* **Work order**:
Using the entries below, copy exactly each line from the line with "Click the blue J symbol" up to and including the line with "This screenshot has", with every picture left out.

* **Material for the task**:
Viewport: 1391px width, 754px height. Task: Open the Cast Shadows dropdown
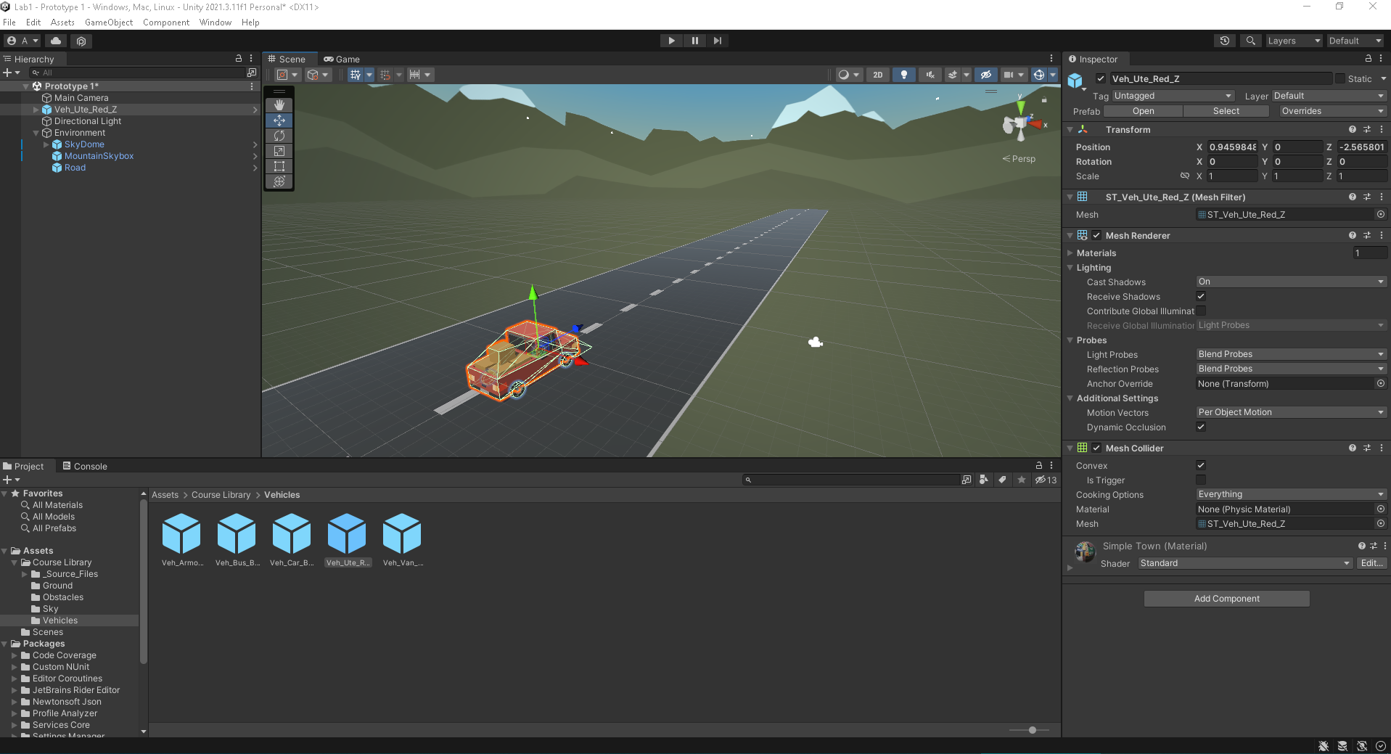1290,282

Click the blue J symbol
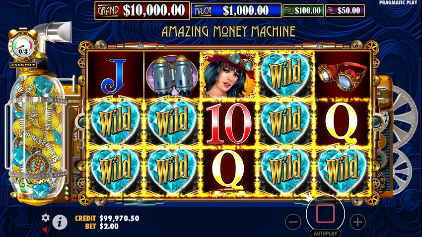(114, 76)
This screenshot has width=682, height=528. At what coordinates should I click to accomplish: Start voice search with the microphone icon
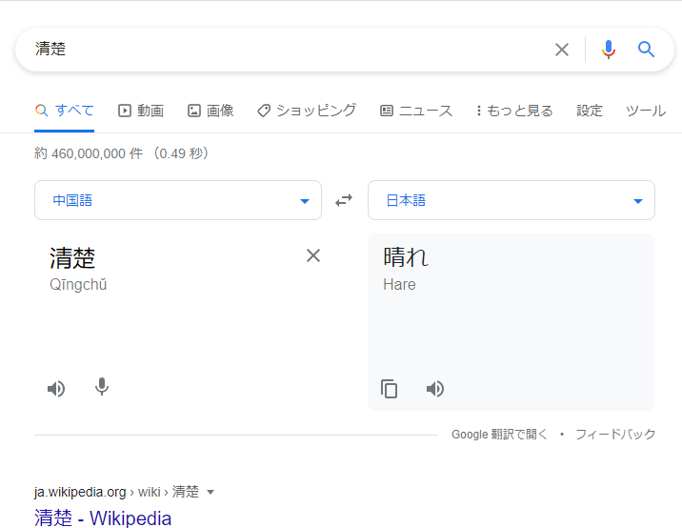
==
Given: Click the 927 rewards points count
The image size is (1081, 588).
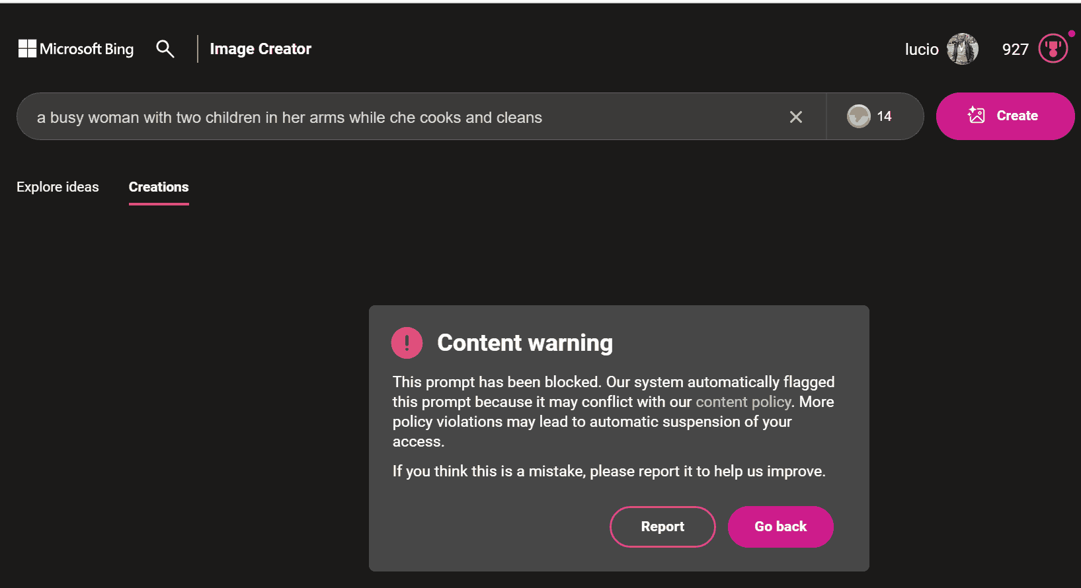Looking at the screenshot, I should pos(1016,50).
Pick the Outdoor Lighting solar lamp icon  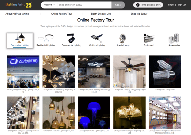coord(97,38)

* **Result of this exercise**:
Click the blue J symbol
(114, 76)
This screenshot has width=682, height=528. At what coordinates should I click to accomplish: Start voice search with the microphone icon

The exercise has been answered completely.